Auch wenn diese Geschichte übertrieben klingt, genau das passiert heute in vielen Redaktionen. Der Fokus auf die Konversionen (Anzahl Geldscheine) erschwert den Blick auf das eigentliche Ziel (Wert der Geldscheine). Die Steigerung der Menge allein bringt nichts, denn sie fördert nur die Strategien, Nutzer mit geringer Loyalität zu konvertieren, die schnell wieder kündigen. 

Die Zielgröße Media Time wirkt nachhaltiger als Conversions

Das übergeordnete unternehmerische Ziel sollte immer eine nachhaltige Steigerung des Kundenwerts sein, also des Wertes aller Abonnenten in Summe. Der Kundenwert lässt sich am wirksamsten über die Loyalität des Kunden erhöhen, also über die Media Time, die er auf dem Portal verbringt. Aus diesem Grund eignet sich die „Media Time“ als zentrale Steuerungsgröße für Redaktionen viel besser als „Conversions“.

Die Media Time hat zudem den Vorteil, dass sie sich in verschiedenen Dimensionen messen lassen kann: Pro Artikel, pro Nutzer, pro Redaktions- oder Zeiteinheit. Konkrete Maßnahmen zur Steigerung der Loyalität zahlen direkt auf die Media Time ein. Im Drive-Projekt arbeiten wir mit über 50 Newsroom-Mitarbeiter regelmäßig an den kleinen und großen Schrauben, um die Media Time zu steigern.

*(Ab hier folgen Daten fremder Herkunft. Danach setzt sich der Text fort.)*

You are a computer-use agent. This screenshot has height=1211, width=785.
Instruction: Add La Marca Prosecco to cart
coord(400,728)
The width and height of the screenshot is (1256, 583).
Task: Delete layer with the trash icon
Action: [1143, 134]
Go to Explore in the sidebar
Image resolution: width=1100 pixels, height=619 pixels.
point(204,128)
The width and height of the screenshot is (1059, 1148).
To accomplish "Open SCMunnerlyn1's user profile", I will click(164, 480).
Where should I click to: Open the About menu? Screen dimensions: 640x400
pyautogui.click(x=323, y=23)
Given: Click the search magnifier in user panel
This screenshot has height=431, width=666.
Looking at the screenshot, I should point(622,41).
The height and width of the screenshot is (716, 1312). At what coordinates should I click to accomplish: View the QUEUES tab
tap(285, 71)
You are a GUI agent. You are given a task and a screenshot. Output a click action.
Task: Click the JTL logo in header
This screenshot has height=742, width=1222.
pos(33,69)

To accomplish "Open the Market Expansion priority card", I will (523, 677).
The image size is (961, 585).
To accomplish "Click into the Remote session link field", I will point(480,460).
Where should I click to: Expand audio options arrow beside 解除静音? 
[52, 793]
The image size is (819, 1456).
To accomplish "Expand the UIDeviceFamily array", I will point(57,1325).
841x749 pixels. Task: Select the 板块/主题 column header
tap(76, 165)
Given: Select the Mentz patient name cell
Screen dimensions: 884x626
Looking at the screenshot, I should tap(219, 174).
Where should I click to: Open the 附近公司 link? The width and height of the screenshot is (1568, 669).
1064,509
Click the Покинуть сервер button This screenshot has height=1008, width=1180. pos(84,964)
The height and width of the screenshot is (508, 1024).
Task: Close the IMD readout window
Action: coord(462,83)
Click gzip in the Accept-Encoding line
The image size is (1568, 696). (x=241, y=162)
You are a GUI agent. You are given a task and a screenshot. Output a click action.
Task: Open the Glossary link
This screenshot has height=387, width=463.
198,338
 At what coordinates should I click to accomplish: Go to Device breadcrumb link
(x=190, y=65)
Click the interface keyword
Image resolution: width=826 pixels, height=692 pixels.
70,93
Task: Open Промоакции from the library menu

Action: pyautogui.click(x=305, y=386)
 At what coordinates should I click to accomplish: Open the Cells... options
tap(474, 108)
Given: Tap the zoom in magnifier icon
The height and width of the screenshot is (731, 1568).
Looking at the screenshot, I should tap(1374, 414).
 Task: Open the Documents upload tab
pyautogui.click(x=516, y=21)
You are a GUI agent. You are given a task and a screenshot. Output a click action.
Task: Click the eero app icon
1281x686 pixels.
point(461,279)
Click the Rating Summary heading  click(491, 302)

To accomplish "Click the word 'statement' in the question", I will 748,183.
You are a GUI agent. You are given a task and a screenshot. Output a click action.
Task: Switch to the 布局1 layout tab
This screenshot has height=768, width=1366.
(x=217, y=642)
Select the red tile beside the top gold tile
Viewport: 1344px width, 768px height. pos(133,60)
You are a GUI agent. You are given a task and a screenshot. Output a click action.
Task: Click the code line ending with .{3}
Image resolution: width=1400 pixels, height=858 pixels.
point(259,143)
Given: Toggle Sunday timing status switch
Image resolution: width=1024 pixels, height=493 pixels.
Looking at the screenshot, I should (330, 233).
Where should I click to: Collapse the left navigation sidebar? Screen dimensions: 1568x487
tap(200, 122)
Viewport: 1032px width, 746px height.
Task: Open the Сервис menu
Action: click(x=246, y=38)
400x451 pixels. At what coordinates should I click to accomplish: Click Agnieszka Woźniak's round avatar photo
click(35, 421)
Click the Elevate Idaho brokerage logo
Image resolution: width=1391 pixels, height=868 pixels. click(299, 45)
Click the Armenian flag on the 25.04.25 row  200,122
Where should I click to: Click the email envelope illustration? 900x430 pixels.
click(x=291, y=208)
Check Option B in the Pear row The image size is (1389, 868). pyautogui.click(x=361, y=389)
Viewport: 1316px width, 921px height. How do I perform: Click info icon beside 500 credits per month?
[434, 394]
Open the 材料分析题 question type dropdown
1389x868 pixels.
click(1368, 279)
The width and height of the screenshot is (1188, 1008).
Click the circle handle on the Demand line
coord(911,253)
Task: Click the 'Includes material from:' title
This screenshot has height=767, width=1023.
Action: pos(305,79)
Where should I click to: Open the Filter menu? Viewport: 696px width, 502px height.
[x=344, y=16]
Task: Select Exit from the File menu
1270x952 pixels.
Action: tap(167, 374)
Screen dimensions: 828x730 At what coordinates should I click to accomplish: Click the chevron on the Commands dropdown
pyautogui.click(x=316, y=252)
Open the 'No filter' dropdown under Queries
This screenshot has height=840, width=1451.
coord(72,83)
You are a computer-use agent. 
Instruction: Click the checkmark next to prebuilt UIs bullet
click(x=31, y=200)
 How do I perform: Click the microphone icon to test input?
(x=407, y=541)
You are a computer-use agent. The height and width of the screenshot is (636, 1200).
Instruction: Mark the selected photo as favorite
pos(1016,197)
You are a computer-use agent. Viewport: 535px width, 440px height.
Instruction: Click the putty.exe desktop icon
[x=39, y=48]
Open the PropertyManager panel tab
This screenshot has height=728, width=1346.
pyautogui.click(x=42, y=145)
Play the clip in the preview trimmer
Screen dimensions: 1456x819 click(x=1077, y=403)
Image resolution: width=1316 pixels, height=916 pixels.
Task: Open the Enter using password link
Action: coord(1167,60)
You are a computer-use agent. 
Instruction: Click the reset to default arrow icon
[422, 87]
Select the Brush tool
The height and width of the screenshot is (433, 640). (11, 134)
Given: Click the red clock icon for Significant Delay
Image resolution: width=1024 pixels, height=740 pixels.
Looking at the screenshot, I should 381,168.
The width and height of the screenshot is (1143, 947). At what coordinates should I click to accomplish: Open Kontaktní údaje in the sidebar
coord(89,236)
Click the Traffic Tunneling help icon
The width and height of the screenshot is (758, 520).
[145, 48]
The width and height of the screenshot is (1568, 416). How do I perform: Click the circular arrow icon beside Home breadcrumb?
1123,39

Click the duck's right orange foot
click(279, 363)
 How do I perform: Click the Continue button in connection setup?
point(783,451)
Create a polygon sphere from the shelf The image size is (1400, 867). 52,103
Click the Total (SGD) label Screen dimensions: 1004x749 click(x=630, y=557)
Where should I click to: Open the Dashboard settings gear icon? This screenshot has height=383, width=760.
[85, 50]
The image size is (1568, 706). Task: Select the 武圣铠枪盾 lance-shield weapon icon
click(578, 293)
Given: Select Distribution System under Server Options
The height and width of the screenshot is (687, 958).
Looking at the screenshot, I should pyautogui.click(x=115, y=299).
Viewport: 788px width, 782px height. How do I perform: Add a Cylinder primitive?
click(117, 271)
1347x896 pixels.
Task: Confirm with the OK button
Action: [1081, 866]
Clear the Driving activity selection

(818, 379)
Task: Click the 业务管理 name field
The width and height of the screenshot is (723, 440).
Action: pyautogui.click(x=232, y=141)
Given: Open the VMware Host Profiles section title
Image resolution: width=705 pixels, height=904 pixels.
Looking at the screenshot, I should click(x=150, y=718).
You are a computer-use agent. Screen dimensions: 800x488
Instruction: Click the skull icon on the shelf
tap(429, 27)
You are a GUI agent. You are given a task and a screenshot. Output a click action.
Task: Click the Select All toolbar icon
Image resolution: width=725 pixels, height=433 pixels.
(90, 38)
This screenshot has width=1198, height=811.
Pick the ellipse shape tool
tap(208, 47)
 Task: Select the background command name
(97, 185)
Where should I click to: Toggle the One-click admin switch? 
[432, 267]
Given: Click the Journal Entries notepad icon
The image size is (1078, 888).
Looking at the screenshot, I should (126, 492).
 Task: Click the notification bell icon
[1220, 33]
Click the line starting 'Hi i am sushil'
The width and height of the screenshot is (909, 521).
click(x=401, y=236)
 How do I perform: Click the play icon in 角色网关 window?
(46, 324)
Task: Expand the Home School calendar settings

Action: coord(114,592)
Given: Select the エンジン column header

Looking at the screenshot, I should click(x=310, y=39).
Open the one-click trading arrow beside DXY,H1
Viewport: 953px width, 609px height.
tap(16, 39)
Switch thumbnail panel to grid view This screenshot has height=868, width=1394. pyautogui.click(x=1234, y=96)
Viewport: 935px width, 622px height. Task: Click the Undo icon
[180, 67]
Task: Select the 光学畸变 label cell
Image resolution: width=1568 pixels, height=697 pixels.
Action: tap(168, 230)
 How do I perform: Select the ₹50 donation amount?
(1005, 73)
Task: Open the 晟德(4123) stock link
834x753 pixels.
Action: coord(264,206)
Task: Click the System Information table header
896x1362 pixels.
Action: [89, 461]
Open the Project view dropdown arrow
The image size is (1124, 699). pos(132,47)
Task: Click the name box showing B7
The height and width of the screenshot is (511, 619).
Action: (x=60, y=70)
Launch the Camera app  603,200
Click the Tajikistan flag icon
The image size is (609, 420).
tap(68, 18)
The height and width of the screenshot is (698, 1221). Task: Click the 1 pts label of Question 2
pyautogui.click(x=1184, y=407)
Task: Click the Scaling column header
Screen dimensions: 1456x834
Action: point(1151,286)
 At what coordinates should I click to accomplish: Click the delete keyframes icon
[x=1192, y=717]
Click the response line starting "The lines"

Die Umwandlung der Media Time in bezahlte Abonnements folgt erst im zweiten Schritt. Die Verantwortung liegt aus unserer Sicht nicht so sehr in der Redaktion. Vielmehr ist eine intelligente Paywall-Strategie gefragt. Algorithmen legen für jeden Nutzertyp eine individuelle Bezahlschranke fest, die Conversion wird also KI-basiert automatisiert. Daran arbeiten wir aktuell im Drive-Projekt. Für die Redakteure ist das eine gute Nachricht: Sie können sich in Zukunft wieder ausschließlich auf die besten Inhalte konzentrieren.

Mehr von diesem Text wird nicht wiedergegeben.